A short survey of our history with Yemen might be helpful.
- October 2000: The USS Cole was attacked while on a port visit to Aden, killing 17 American sailors.
- February 2006: Twenty three al-Qa'idah prisoners escaped from a Yemeni maximum security prison. Included in the 23 escapees were Jamal al-Badawi, the mastermind of the attack on the USS Cole, and Jabr al-Banah, an American citizen wanted in New York state for terrorist activities - he is one of the so-called "Lackawanna Six."
- July 2006: A Yemeni court has acquitted 19 suspected al-Qa'idah members, some of whom had confessed to fighting American troops in Iraq. According to the judge, killing Americans in Iraq is not a violation of Yemeni law.
- February 2008: Jabr al-Banah (see February 2006 entry) waltzed into a courtroom in Sana', Yemen, made a brief appearance and departed.
- May 2008: Usamah Bin Ladin ordered his followers in the Kingdom of Saudi Arabia to leave and head for Yemen. Bin Ladin assessed - correctly, in my opinion - that the climate in Yemen is much more conducive venue to base his terrorist operatives and their operations.
- November 5, 2009: U.S. Army psychiatrist Major Nidal Hasan killed 13 and wounded 30 others in an attack at Fort Hood, Texas, inspired by Anwar al-'Awlaqi.
- December 25, 2009: Nigerian 'Umar Faruq 'Abd al-Mutallab, trained by AQAP and inspired by al-'Awlaqi, attempted to detonate explosives hidden in his underwear while on board a Detroit-bound airliner.
- May 1, 2010: Faysal Shahzad, a Pakistani American inspired by al-'Awlaqi, attempted to detonate a car laden with explosives in New York City's Times Square.

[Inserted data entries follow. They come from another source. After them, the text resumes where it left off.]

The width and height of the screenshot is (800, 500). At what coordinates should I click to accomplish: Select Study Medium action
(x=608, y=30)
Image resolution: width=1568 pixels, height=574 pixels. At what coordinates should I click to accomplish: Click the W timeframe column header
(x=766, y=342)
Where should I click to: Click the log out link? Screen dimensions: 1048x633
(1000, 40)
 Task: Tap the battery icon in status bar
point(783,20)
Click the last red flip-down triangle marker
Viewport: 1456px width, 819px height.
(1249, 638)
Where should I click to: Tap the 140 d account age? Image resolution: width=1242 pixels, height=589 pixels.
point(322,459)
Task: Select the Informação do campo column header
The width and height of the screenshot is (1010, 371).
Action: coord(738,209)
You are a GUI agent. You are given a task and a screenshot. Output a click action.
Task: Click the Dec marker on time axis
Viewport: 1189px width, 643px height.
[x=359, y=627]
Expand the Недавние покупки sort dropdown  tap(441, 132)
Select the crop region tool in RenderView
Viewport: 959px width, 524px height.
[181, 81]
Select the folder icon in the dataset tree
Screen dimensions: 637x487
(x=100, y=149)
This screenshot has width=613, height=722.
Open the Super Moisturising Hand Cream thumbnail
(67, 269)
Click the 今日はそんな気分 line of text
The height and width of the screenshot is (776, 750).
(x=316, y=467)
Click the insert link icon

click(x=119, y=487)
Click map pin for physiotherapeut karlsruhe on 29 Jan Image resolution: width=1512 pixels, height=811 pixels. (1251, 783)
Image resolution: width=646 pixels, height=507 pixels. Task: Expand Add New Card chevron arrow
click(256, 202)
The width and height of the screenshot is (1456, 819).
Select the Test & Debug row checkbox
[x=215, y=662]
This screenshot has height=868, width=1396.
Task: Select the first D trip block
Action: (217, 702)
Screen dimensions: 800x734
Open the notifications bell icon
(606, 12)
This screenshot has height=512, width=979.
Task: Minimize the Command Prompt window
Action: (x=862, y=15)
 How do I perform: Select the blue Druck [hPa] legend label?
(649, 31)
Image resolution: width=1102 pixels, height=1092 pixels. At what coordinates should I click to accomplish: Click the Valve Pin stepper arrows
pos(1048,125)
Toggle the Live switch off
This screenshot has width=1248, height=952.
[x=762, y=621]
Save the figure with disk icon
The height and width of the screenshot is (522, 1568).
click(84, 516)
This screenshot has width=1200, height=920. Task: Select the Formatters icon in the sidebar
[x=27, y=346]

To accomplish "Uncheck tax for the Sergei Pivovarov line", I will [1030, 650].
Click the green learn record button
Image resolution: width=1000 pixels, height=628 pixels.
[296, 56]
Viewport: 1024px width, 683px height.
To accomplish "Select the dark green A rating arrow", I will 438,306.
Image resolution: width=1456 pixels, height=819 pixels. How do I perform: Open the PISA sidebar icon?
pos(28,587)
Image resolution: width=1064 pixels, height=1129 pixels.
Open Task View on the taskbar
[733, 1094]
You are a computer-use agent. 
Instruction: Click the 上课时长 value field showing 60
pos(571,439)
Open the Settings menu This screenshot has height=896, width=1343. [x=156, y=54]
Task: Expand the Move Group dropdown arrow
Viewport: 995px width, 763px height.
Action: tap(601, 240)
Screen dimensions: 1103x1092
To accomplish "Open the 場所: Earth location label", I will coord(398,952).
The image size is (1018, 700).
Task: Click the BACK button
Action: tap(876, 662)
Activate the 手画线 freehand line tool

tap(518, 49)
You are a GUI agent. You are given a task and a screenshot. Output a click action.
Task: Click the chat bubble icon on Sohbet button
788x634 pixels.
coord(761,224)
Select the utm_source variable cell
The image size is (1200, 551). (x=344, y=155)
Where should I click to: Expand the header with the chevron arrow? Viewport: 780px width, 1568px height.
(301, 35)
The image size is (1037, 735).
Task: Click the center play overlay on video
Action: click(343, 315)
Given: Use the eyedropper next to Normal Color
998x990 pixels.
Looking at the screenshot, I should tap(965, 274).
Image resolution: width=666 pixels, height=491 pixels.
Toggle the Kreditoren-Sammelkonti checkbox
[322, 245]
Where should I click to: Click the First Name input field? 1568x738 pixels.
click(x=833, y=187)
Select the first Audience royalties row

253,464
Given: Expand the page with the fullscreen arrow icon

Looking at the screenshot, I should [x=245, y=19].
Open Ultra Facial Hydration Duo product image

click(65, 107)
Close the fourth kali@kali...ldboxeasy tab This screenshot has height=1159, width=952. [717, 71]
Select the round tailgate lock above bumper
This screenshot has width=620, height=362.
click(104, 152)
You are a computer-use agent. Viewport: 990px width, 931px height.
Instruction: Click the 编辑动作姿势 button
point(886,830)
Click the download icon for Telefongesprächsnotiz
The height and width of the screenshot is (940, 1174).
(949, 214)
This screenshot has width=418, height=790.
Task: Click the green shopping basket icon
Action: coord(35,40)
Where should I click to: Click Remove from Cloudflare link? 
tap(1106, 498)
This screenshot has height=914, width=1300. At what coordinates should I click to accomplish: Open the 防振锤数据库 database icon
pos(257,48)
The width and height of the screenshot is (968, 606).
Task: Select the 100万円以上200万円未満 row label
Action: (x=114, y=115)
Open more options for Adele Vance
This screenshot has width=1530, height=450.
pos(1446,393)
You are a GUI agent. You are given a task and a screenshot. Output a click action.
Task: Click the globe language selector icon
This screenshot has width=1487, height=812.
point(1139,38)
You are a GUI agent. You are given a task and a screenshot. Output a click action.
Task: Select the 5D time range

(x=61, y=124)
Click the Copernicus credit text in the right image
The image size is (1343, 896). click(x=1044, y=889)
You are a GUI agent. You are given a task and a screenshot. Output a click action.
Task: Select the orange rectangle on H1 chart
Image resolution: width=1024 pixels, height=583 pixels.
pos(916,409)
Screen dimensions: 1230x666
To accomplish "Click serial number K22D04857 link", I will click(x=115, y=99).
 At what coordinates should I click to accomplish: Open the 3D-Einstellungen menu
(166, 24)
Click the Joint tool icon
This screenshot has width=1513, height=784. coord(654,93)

- October 2010: Two air cargo packages were intercepted overseas, reportedly based on information provided by the Saudi intelligence service. The two packages contained explosive devices hidden in printer cartridges and were bound for Jewish facilities in the Chicago area. The packages were discovered on aircraft in the United Kingdom and Dubai (United Arab Emirates); both originated in Yemen.
It seems to me that bin Ladin was correct. After he ordered his followers to relocate to Yemen following defeats in Afghanistan, Iraq and Saudi Arabia, al-Qa'idah has been able to mount operations against the United States, albeit with mixed results.
I believe it is a combination of the skills of Anwar al-'Awlaqi and the weak government of 'Ali 'Abdullah Salih that has allowed Yemen to devolve into a terrorist haven. When Salih departs, I fear that al-Qa'idah will be able to be even more effective, unless a strong central government emerges. I am not optimistic.